Nos bastidores da política local, a movimentação nos últimos dias tem deixado no ar um alerta — mas, ao que parece, a luz vermelha ainda não acendeu na sala da justiça. A calmaria aparente esconde um cenário de tensão crescente, onde peças importantes do tabuleiro estão prestes a se mover.
Enquanto um nome da velha guarda tenta, discretamente, trazer de volta à base um aliado que já havia se distanciado, informações de bastidores dão conta de que outros dois estão com os dois pés quase fora da estrutura. Caso essas saídas se confirmem, o estrago pode ser maior do que o previsto.
A eventual debandada não só enfraqueceria a composição atual, mas pode provocar uma guinada com sérias consequências — e não para melhor. Isso porque a perda de apoio interno, somada à insegurança gerada por movimentos contraditórios, pode comprometer estratégias e articulações importantes, inclusive aquelas que vêm sendo costuradas para o futuro próximo.

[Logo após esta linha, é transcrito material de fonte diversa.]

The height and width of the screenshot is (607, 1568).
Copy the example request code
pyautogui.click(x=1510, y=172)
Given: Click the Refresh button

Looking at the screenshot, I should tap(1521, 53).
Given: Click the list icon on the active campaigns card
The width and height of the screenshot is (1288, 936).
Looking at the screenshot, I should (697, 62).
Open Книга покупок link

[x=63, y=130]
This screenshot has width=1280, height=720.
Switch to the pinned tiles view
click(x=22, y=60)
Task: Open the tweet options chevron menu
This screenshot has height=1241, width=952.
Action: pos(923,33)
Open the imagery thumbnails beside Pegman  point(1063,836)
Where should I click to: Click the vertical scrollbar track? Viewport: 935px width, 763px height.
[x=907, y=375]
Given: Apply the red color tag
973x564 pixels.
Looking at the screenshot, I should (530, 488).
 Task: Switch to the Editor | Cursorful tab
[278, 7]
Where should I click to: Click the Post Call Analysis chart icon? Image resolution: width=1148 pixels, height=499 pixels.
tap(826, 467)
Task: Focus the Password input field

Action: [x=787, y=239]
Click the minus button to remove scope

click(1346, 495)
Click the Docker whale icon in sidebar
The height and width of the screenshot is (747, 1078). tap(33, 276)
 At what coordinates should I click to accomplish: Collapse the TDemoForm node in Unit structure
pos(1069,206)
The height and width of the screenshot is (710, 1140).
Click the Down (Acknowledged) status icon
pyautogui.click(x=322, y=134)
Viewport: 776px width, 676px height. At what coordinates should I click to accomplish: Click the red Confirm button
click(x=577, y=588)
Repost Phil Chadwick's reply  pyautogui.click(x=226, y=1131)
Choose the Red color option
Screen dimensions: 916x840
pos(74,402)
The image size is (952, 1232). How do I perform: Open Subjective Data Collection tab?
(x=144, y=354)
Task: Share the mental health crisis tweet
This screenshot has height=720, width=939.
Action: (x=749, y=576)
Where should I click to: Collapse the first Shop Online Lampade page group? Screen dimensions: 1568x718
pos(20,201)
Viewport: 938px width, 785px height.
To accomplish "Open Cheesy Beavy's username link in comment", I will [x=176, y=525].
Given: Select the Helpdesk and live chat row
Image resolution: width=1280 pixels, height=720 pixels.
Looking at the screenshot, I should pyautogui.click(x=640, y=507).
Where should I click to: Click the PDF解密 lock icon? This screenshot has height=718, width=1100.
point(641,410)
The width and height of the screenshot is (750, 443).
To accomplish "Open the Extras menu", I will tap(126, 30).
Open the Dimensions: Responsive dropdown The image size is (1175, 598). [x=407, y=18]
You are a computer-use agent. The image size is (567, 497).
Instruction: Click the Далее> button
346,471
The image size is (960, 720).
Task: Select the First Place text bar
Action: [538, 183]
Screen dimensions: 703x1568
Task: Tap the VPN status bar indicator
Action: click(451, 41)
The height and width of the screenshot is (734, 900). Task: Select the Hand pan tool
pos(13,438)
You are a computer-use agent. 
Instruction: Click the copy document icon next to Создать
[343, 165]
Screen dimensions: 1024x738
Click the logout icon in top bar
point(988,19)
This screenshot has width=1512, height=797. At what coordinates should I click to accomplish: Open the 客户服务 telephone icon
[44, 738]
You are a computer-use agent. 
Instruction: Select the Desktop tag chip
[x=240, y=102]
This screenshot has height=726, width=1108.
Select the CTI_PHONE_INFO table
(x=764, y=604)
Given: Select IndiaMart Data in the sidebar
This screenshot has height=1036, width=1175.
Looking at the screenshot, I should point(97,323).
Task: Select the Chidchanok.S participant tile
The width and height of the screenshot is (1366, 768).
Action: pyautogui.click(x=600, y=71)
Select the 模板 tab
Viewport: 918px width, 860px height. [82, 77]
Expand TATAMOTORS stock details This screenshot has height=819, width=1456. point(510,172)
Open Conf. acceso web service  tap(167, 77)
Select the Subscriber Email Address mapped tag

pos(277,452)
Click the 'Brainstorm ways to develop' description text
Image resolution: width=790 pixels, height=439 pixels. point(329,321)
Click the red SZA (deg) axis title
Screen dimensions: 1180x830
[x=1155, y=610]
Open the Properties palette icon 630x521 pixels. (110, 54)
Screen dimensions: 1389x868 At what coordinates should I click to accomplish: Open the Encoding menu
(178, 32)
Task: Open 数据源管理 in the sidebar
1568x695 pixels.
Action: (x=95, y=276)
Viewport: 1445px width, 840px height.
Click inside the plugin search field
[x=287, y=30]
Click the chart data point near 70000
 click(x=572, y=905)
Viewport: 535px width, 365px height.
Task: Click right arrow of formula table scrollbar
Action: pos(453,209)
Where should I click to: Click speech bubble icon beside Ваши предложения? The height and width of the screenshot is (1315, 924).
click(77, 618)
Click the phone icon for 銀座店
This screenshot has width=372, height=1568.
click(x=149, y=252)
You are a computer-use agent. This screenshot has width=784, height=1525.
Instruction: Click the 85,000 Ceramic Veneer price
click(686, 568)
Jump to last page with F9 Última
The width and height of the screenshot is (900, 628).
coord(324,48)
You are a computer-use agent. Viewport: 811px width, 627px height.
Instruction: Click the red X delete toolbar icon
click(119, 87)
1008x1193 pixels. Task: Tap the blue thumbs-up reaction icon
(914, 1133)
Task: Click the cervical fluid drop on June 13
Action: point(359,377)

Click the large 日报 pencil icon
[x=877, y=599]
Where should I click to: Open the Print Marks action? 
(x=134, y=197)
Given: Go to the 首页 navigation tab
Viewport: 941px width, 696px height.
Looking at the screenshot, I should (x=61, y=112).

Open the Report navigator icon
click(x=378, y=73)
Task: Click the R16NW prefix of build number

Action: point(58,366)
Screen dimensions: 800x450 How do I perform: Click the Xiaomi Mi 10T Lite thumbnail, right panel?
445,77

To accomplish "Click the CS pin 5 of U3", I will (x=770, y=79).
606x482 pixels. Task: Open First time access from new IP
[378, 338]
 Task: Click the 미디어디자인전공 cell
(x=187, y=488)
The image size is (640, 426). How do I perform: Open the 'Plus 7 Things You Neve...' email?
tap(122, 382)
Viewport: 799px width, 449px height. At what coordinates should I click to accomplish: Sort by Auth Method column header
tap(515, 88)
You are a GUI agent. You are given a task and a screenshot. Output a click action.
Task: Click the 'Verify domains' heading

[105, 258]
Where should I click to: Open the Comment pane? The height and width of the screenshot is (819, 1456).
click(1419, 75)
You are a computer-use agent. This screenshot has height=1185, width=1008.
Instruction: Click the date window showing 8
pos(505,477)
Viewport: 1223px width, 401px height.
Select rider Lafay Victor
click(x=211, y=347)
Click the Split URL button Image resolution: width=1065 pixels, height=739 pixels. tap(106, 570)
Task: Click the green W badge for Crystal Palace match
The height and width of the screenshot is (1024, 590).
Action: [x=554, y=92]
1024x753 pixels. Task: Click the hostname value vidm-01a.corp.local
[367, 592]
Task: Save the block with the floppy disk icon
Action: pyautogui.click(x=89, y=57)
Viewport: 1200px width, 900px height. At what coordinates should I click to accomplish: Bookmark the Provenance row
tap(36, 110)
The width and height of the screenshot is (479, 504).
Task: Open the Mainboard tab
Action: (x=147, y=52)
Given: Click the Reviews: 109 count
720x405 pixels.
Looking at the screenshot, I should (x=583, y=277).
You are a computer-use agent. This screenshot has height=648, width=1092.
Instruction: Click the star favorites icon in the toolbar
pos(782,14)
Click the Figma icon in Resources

O que causa estranhamento é a falta de reação firme diante do risco iminente. Há quem diga que o alerta já deveria estar soando alto e claro. Mas, por enquanto, tudo segue em um silêncio incômodo — típico de quem subestima o fogo até ele tomar conta do cômodo inteiro.
Se as conversas de bastidores se confirmarem nos próximos dias, o jogo muda. E talvez não dê mais tempo de apagar o incêndio.